(Records)

--- start ---

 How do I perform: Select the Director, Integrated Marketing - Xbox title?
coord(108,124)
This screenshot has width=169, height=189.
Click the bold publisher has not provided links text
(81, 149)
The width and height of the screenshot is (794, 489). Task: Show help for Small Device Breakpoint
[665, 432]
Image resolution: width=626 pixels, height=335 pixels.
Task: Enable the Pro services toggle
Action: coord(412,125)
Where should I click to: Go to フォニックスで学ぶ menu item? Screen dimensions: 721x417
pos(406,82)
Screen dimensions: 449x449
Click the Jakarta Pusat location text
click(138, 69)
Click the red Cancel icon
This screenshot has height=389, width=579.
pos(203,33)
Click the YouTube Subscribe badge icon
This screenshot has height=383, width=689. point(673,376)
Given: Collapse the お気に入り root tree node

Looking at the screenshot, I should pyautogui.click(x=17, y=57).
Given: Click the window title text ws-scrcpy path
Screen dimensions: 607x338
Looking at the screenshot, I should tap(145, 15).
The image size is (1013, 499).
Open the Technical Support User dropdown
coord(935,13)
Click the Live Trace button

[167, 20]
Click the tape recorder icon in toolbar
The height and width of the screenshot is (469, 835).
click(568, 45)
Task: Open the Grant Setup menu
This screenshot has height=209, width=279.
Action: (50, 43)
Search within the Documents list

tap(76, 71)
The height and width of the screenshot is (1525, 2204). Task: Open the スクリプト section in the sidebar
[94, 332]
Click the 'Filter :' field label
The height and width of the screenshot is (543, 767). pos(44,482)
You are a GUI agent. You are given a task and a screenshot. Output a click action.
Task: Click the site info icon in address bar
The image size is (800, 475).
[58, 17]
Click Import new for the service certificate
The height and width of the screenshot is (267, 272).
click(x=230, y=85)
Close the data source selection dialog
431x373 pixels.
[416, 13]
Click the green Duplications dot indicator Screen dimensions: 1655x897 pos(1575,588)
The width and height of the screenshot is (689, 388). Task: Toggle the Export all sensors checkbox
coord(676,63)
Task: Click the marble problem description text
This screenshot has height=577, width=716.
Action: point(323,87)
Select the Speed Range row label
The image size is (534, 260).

--- end ---

■ SET TASK
Please write out the stretch of material from the line containing "Given: Collapse the お気に入り root tree node" through the end of the material, switching "Grant Setup" to "Budget Setup" and leaving everything else unchanged.

■ OUTPUT BELOW
Given: Collapse the お気に入り root tree node

Looking at the screenshot, I should pyautogui.click(x=17, y=57).
Given: Click the window title text ws-scrcpy path
Screen dimensions: 607x338
Looking at the screenshot, I should tap(145, 15).
The image size is (1013, 499).
Open the Technical Support User dropdown
coord(935,13)
Click the Live Trace button

[167, 20]
Click the tape recorder icon in toolbar
The height and width of the screenshot is (469, 835).
click(568, 45)
Task: Open the Budget Setup menu
This screenshot has height=209, width=279.
Action: (50, 43)
Search within the Documents list

tap(76, 71)
The height and width of the screenshot is (1525, 2204). Task: Open the スクリプト section in the sidebar
[94, 332]
Click the 'Filter :' field label
The height and width of the screenshot is (543, 767). pos(44,482)
You are a GUI agent. You are given a task and a screenshot. Output a click action.
Task: Click the site info icon in address bar
The image size is (800, 475).
[58, 17]
Click Import new for the service certificate
The height and width of the screenshot is (267, 272).
click(x=230, y=85)
Close the data source selection dialog
431x373 pixels.
[416, 13]
Click the green Duplications dot indicator Screen dimensions: 1655x897 pos(1575,588)
The width and height of the screenshot is (689, 388). Task: Toggle the Export all sensors checkbox
coord(676,63)
Task: Click the marble problem description text
This screenshot has height=577, width=716.
Action: point(323,87)
Select the Speed Range row label
The image size is (534, 260).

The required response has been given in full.